O próprio Cristo não a definiu e o enigma terrível aí está no caminho da Vida, à espera de um Édipo que o decifre.

A Verdade tanto pode ser o que se nos manifesta à vista, perceptível aos sentidos, como o que apenas se nos afigura vagamente em impressões. Toda a nossa vida, o que chamamos Vida, que é um equilíbrio acima da Morte, o tal abismo, cujas rampas alcantiladas ninguém vingou jamais, que é, em suma? ação mecânica ou inspiração? Vive-se do exercício da matéria, da combustão do sangue, da eletricidade nervosa ou... por prestígio da alma? Quem sabe lá! Vive-se...! Que dirias tu de um homem que tentasse estudar o espectro à meia noite, procurando o clarão do sol à luz de uma candeia?

— Diria que era um louco.

— Pois, então, meu amigo, recolhe a um hospício todos os fisiologistas, porque outra coisa não faz eles com a sua Ciência senão o que faria tal louco diogênico. Não é na morte, no cadáver, que eles estudam a Vida?

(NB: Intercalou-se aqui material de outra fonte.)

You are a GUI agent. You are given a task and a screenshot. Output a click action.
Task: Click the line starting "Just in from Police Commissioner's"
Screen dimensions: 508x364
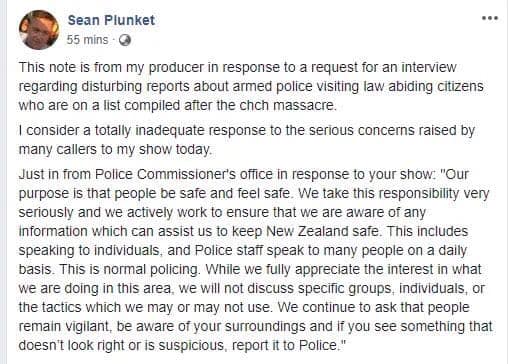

As ilusões equivalem-se: tanto é estudar a Vida na Morte como procurar, com uma candeia, o sol à meia noite. Não nos iludamos, meu amigo; a Verdade ainda não foi achada e talvez nunca o seja. Vivemos, eis tudo.

Quando nos sentimos acossados pela curiosidade e perseguidos pelo Temor na escuridão da ignorância, batemos desesperadamente à porta de bronze do Mistério, bradando por Deus. Quem nos responde? a nossa própria voz em rechaço, o eco reboante do nosso clamor ao qual chamamos supersticiosamente oráculo. Não é isso? Já alguém conseguiu passar além de tal porta? Ninguém!

A Religião é uma boia que flutua no oceano da Vida, mas como toda boia — vazia. Imaginamos salvar-nos pela Fé, que é um vácuo, dentro do qual a eterna Esperança põe a nossa salvação em Deus. A boia resiste aos mais desabridos temporais, sempre à tona das vagas. Que é que a mantém? o vazio. Ponham-lhe dentro um pouco de peso, digamos: raciocínio, e irá ao fundo imediatamente.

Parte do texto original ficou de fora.